10. On Isaiah 65:17. [If we had only the present passage to testify of new heavens and a new earth, we might say, as many good interpreters do, that the language is figurative, and indicates nothing more than a great moral and spiritual revolution. But we cannot thus explain 2 Peter 3:10-13. The present earth and heavens shall pass away; (comp. Isaiah 51:6; Psalms 102:25-26). But how can we suppose that our Prophet here refers to the new heavens and new earth, which are to succeed the destruction of the world by fire? In the verses that follow Isaiah 65:17, a condition of things is described which, although better than the present, is not so good as that perfectly sinless, blessed state of the redeemed, which we look for after the coming of the day of the Lord. Yet the Apostle Peter (2 Peter 3:13) evidently regards the promise before us of new heavens and a new earth, as destined to receive its accomplishment after the conflagration which is to take place at the end of the world. If we had not respect to other Scriptures, and if we overlooked the use made by Peter of this passage, we should not take it literally. But we can take it literally, if we suppose that the Prophet brings together future events not according to their order in time. He sees the new heavens and new earth arise. Other scenes are disclosed to his prophetic eye of a grand and joy-inspiring nature. He announces them as future. But these scenes suppose the continued prevalence of death and labor (Isaiah 65:20 sqq.), which, we know from definite statements of Scripture, will not exist when the new heaven and new earth appear (comp. Revelation 21:1-4). The proper view then of Isaiah 65:17 is to take its prediction literally, and to hold at the same time that in the following description (which is that of the millennium) future things are presented to us which are really prior, and not posterior to the promised complete renovation of heaven and earth. Nor should this surprise us, as Isaiah and the other Prophets place closely together in their pictures future things which belong to different times. They do not draw the line sharply between this world and the next. Compare Isaiah’s prophecy of the abolition of death (Isaiah 25:8) in connection with other events that must happen long before that state of perfect blessedness.—D. M.].

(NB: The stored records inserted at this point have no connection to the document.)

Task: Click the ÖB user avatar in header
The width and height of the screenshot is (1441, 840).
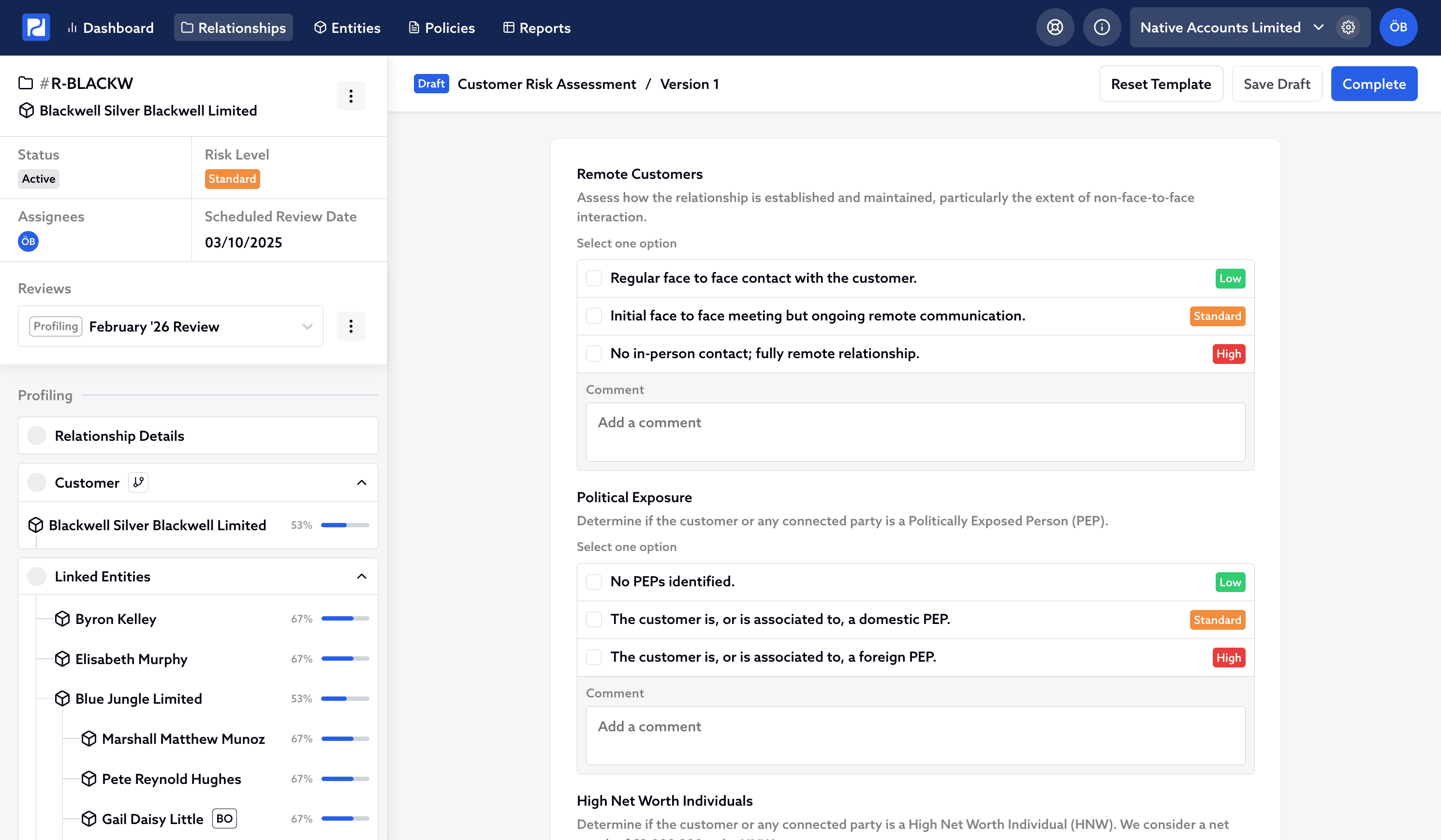Action: tap(1397, 28)
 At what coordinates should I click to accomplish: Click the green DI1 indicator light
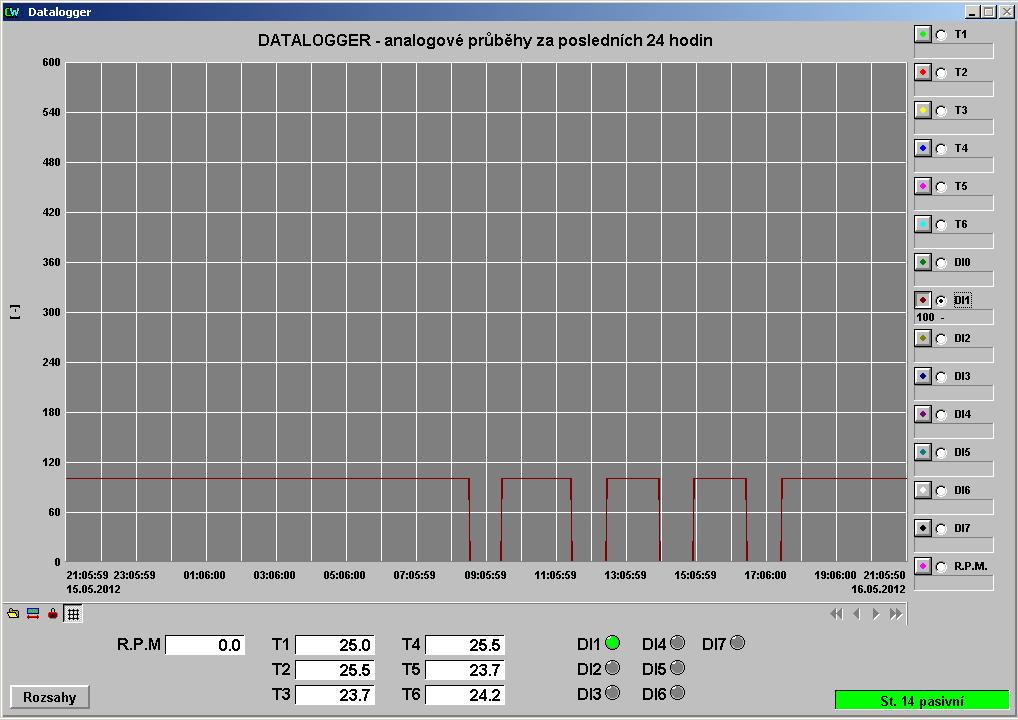[612, 643]
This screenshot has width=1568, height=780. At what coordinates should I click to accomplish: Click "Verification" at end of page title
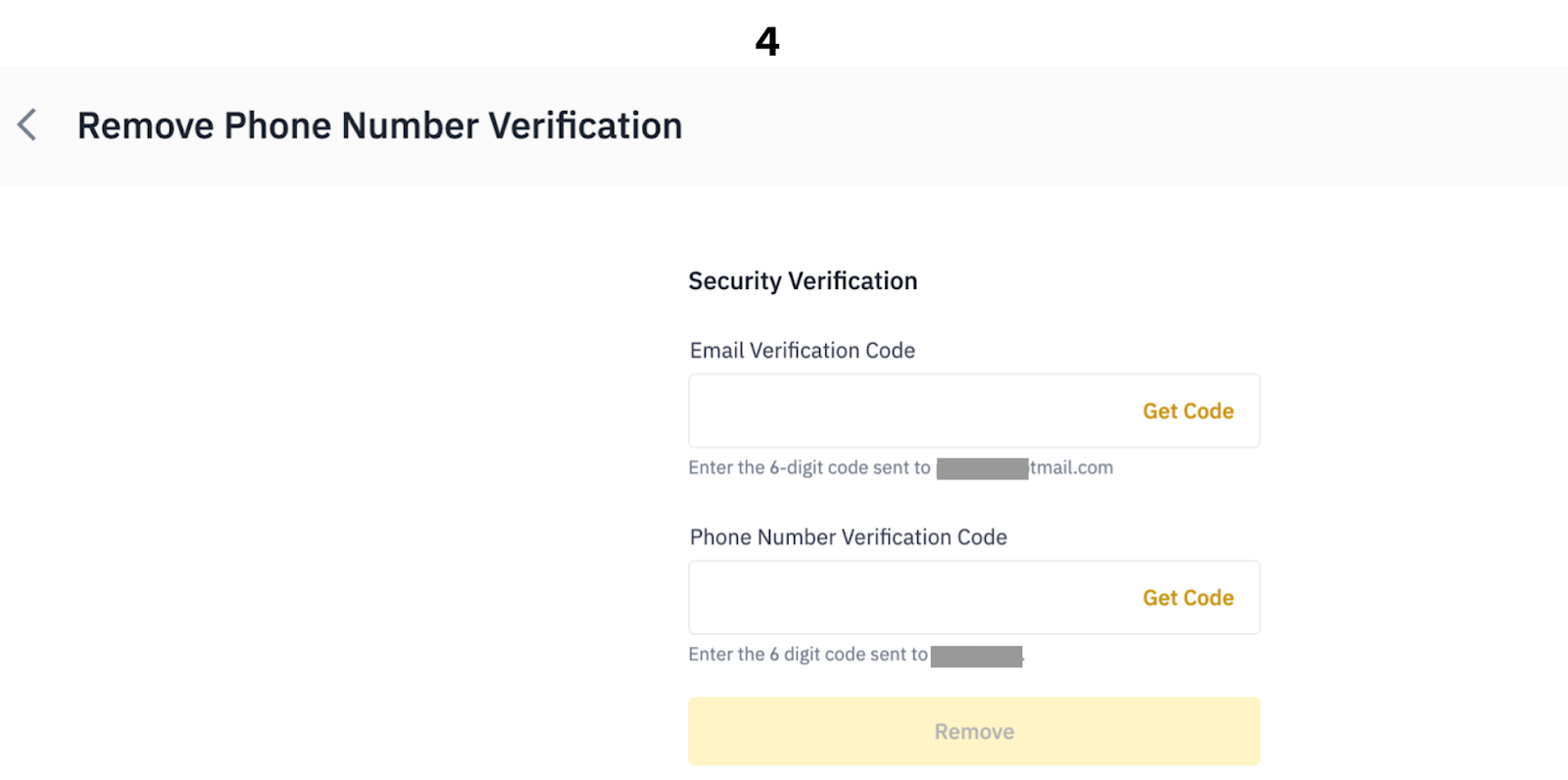pos(585,126)
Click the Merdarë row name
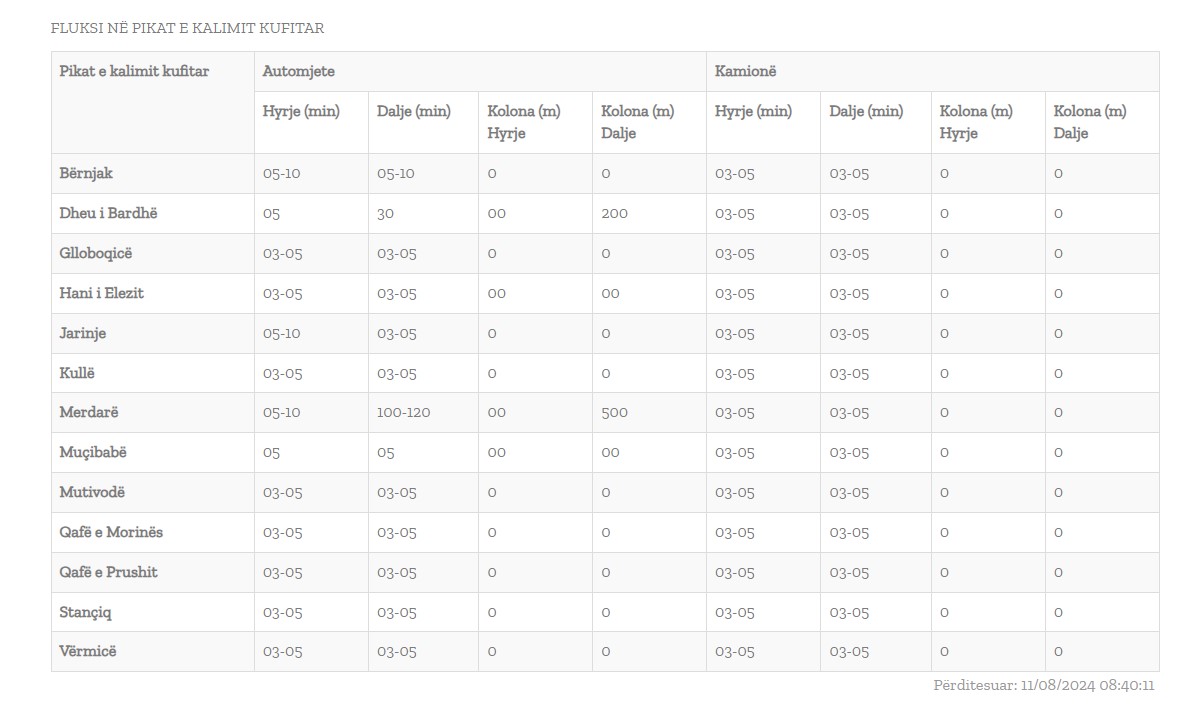The image size is (1187, 714). tap(89, 413)
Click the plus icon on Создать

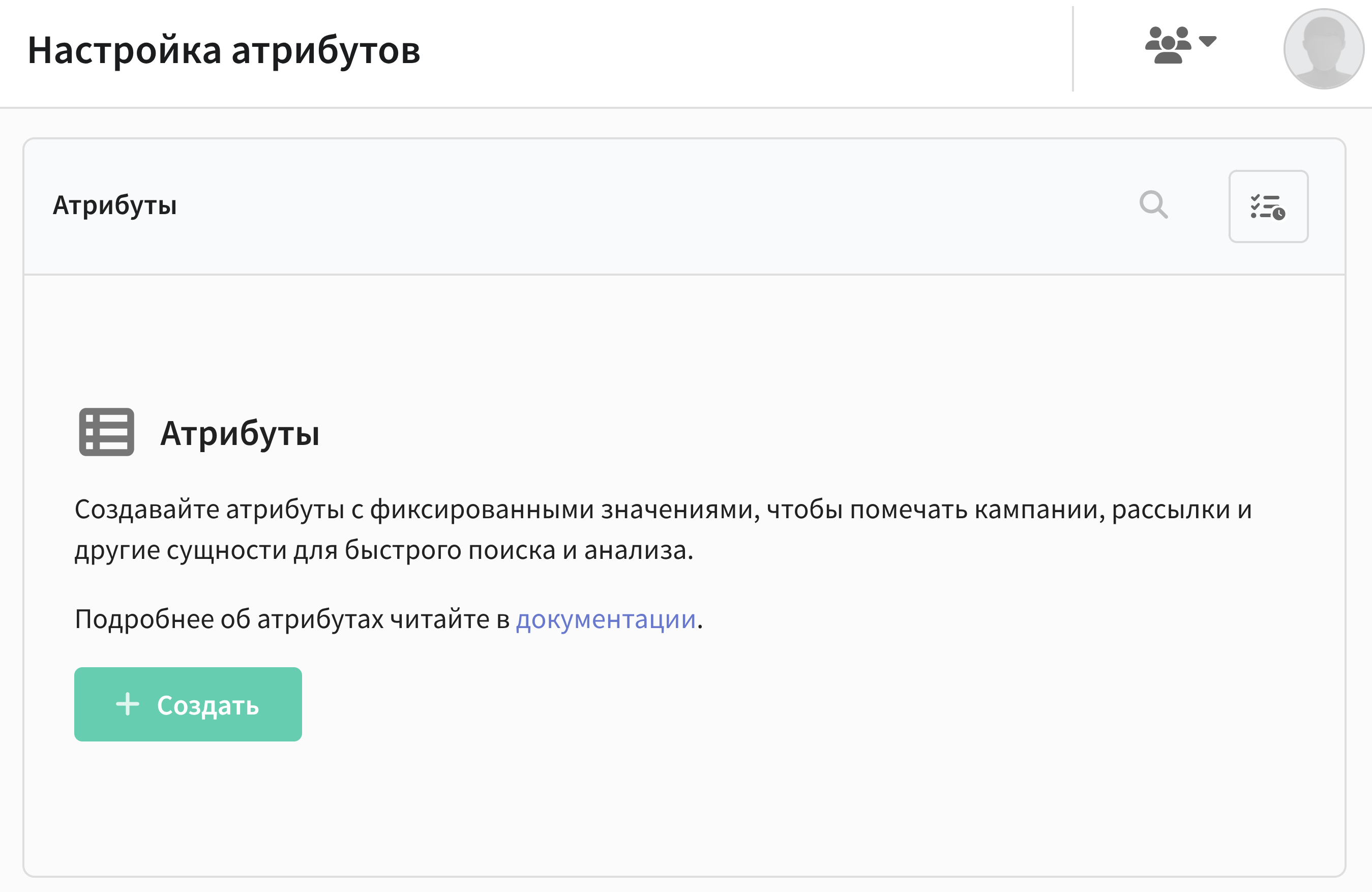(x=128, y=704)

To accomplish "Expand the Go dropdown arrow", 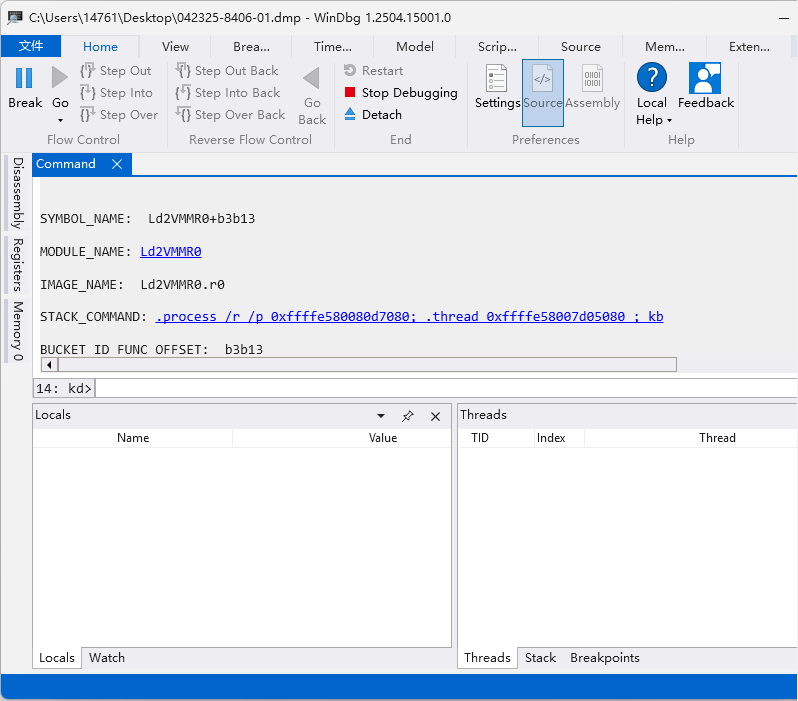I will 60,121.
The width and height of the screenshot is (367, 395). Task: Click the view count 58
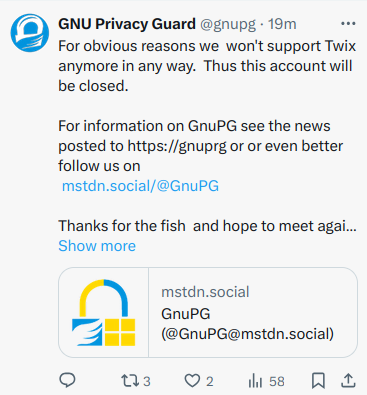coord(277,381)
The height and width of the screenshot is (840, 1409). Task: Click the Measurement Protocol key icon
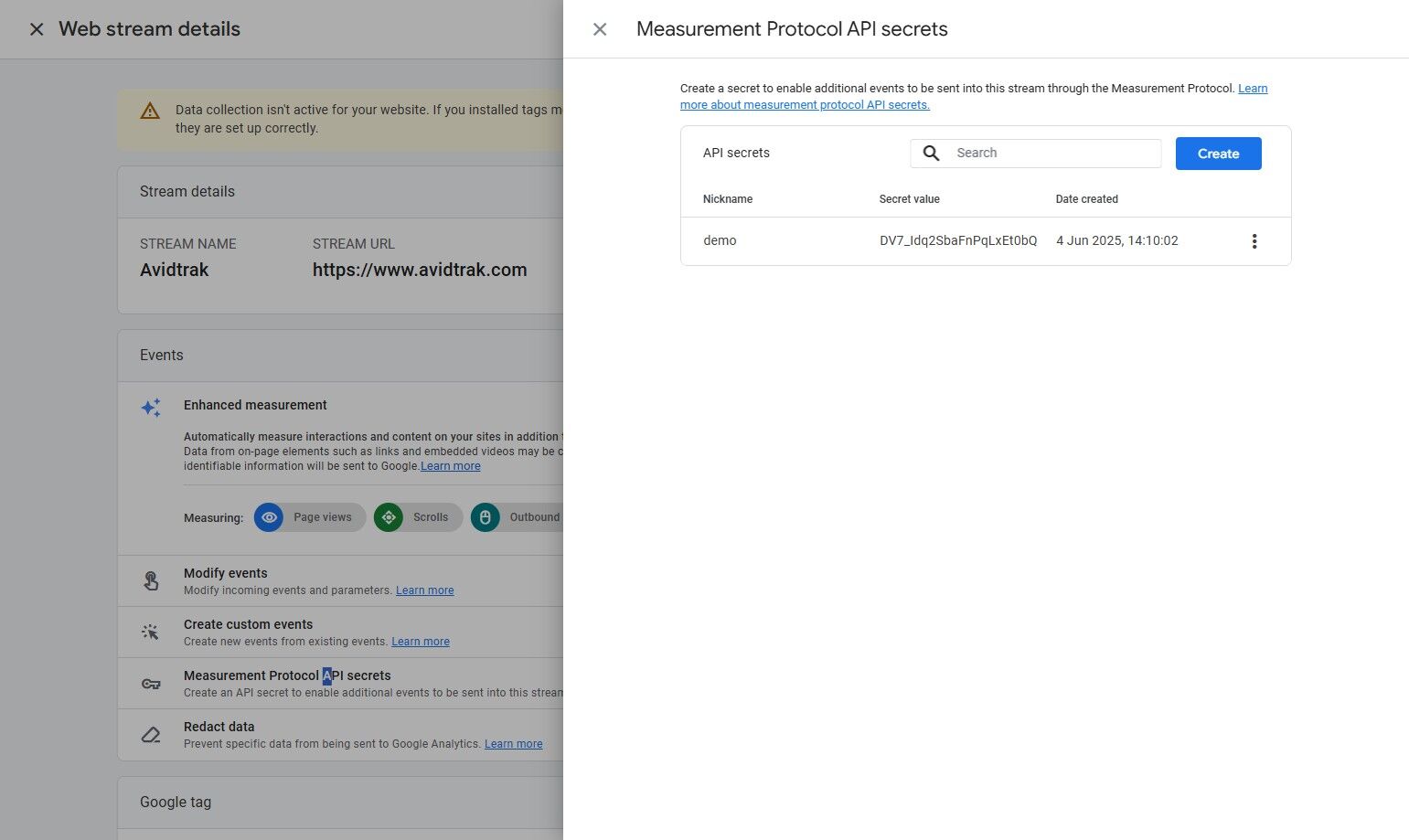(x=151, y=683)
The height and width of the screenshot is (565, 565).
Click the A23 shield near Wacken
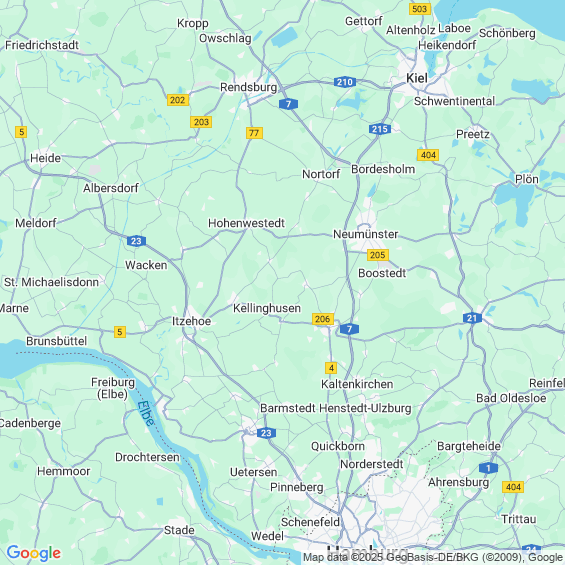coord(136,241)
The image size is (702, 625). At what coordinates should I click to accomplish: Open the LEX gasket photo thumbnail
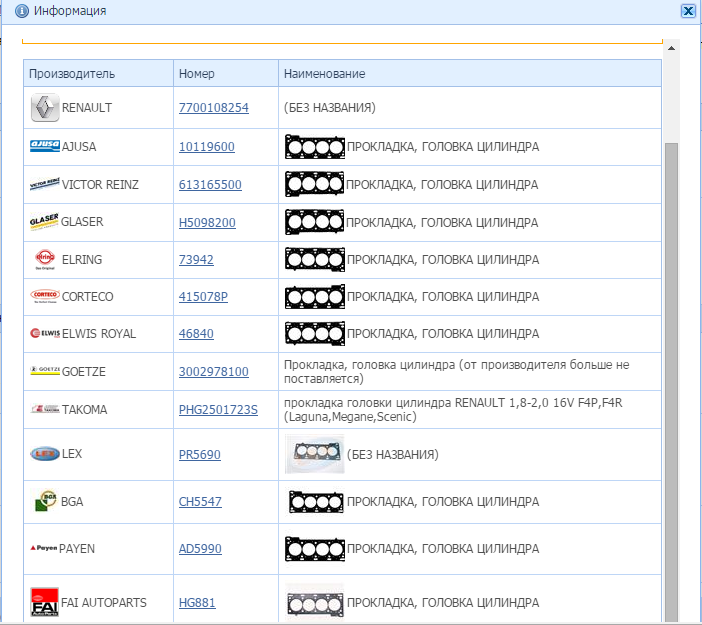[x=314, y=455]
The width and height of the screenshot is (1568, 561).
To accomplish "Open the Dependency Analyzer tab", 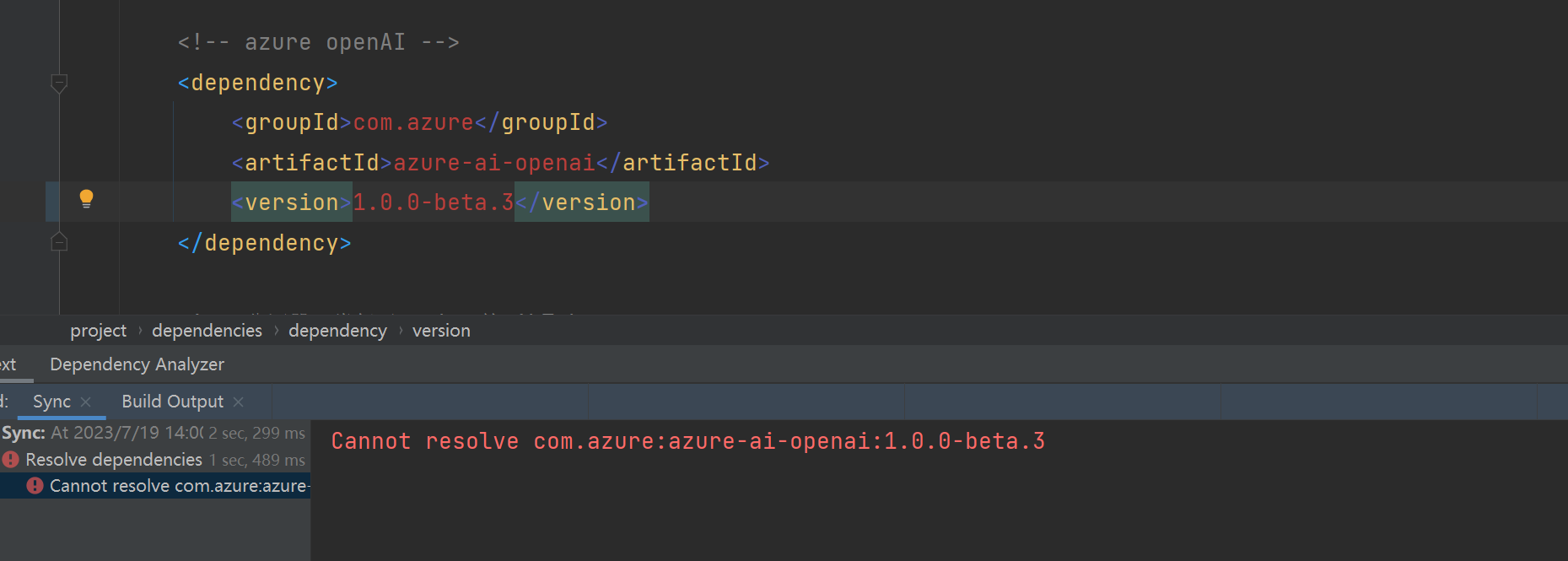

11. On Isaiah 65:20. [“The extension of the Gospel every where,—of its pure principles of temperance in eating and drinking, in restraining the passions, in producing calmness of mind, and in arresting war, would greatly lengthen out the life of man. The image here employed by the Prophet is more than mere poetry; it is one that is founded in reality, and is designed to convey most important truth.” Barnes. D. M.].
12. On Isaiah 65:24. [It occurs to me that an erroneous application is frequently made of the promise, Before they call, etc. This declaration is made in connection with the glory and blessedness of the last days. It belongs specifically to the millennium. There are, indeed, occasions when God even now seems to act according to this law. (Comp. Daniel 9:23). But Paul had to pray thrice before he received the answer of the Lord (2 Corinthians 12:8). Compare the parable of the importunate widow, Luke 18:1-7. The answer to prayer may be long delayed. This is not only taught in the Bible, but is verified in Christian experience. But the time will come when the Lord will not thus try and exercise the faith of His people.—D. M.].
13. On Isaiah 65:25. “If the lower animals live in hostility in consequence of the sin of man, a state of peace must be restored to them along with our redemption from sin.” J. G. Mueller in Herz. R.-Encycl. xvi. p. 45. [“By the serpent in this place there seems every reason to believe that Satan, the old seducer and author of discord and misery, is meant. During the millennium he is to be subject to the lowest degradation. Compare for the force of the phrase to lick the dust, Psalms 72:9; Micah 7:17. This was the original doom of the tempter, Genesis 3:14, and shall be fully carried into execution. Comp. Revelation 20:1-3.” Henderson. D. M.].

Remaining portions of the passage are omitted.